--- start ---

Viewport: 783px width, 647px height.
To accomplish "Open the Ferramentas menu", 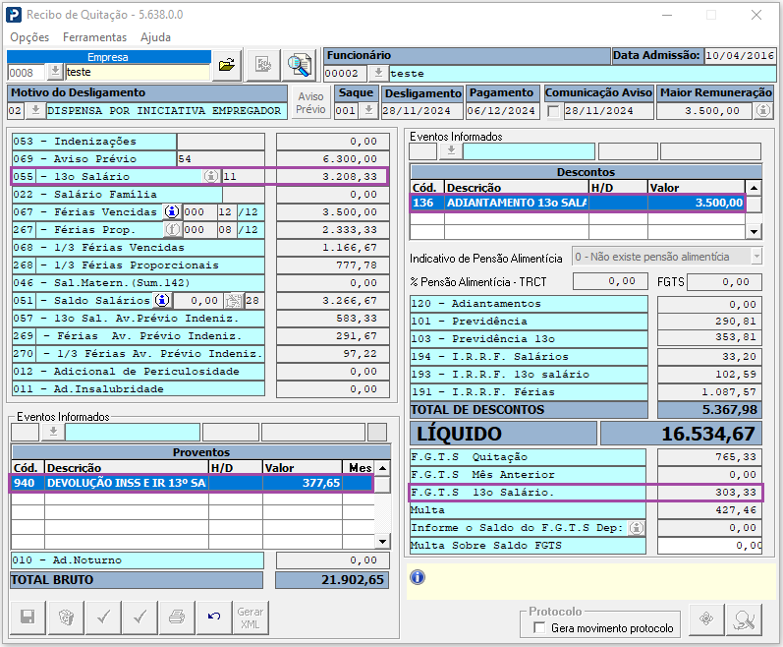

--- end ---
--- start ---

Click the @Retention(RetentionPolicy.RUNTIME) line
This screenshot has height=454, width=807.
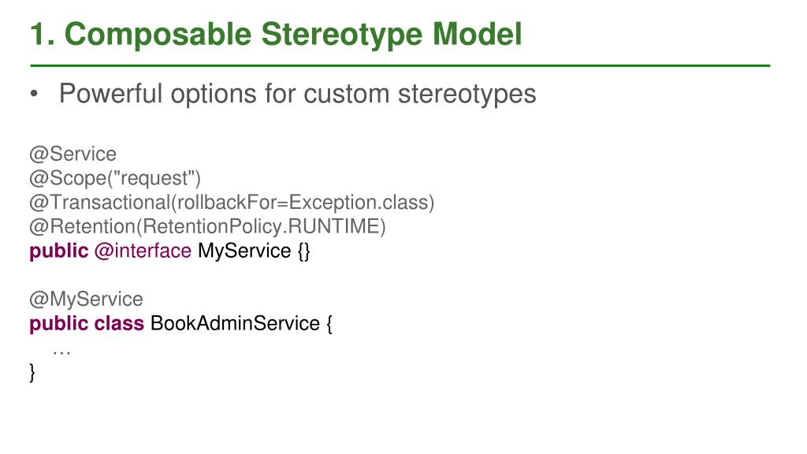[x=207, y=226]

--- end ---

- TASK PROMPT
Please copy the material from the line containing "Click the @Retention(RetentionPolicy.RUNTIME)" through the line containing "[x=207, y=226]", substituting "image" for "screenshot" and keeping everything else the same. Leave out the pictures.

- THE ANSWER
Click the @Retention(RetentionPolicy.RUNTIME) line
This image has height=454, width=807.
[x=207, y=226]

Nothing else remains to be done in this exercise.